» Task statement
Collect each line in the listing that contains the string "Health". Case counts.
----
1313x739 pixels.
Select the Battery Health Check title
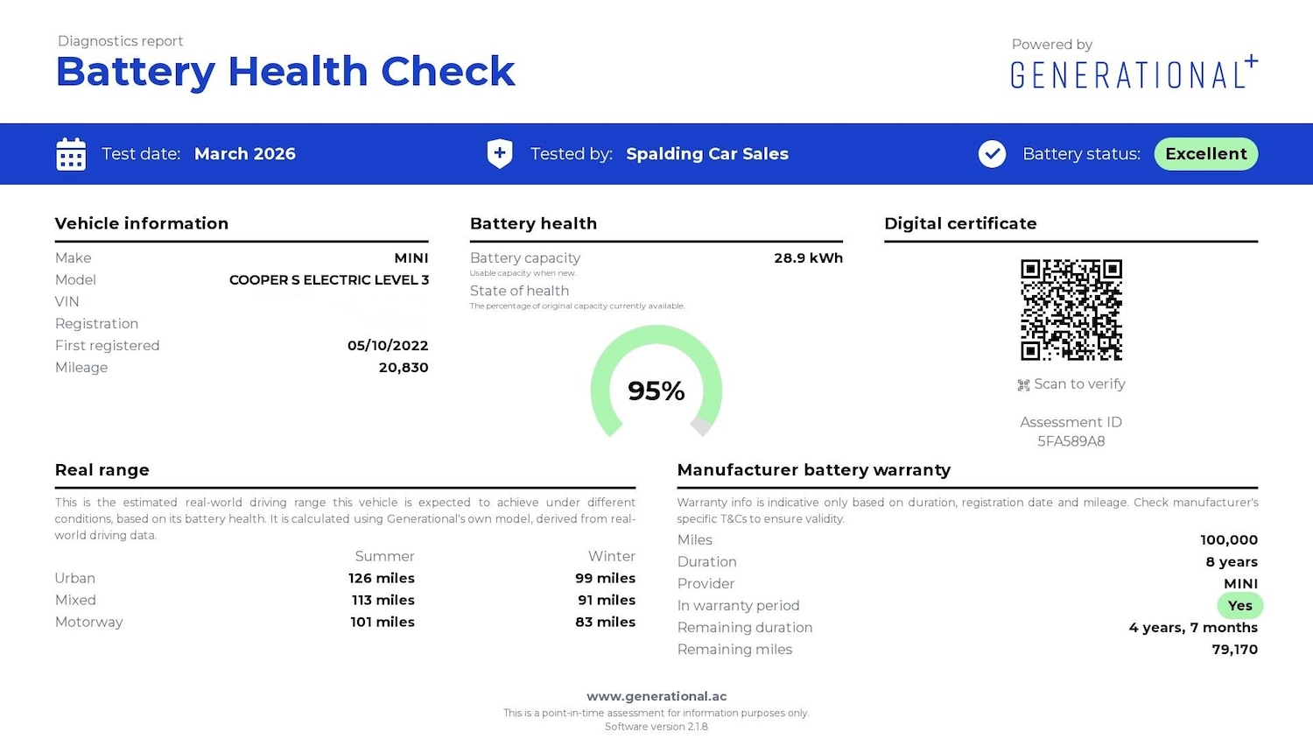pyautogui.click(x=285, y=72)
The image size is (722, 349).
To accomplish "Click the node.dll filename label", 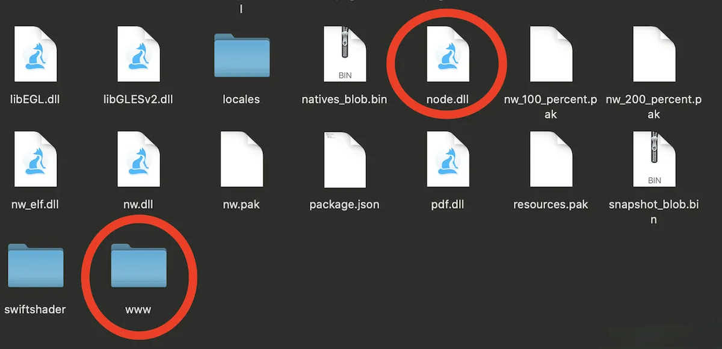I will [x=447, y=99].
----
» Finished task
Select the Battery Health Check title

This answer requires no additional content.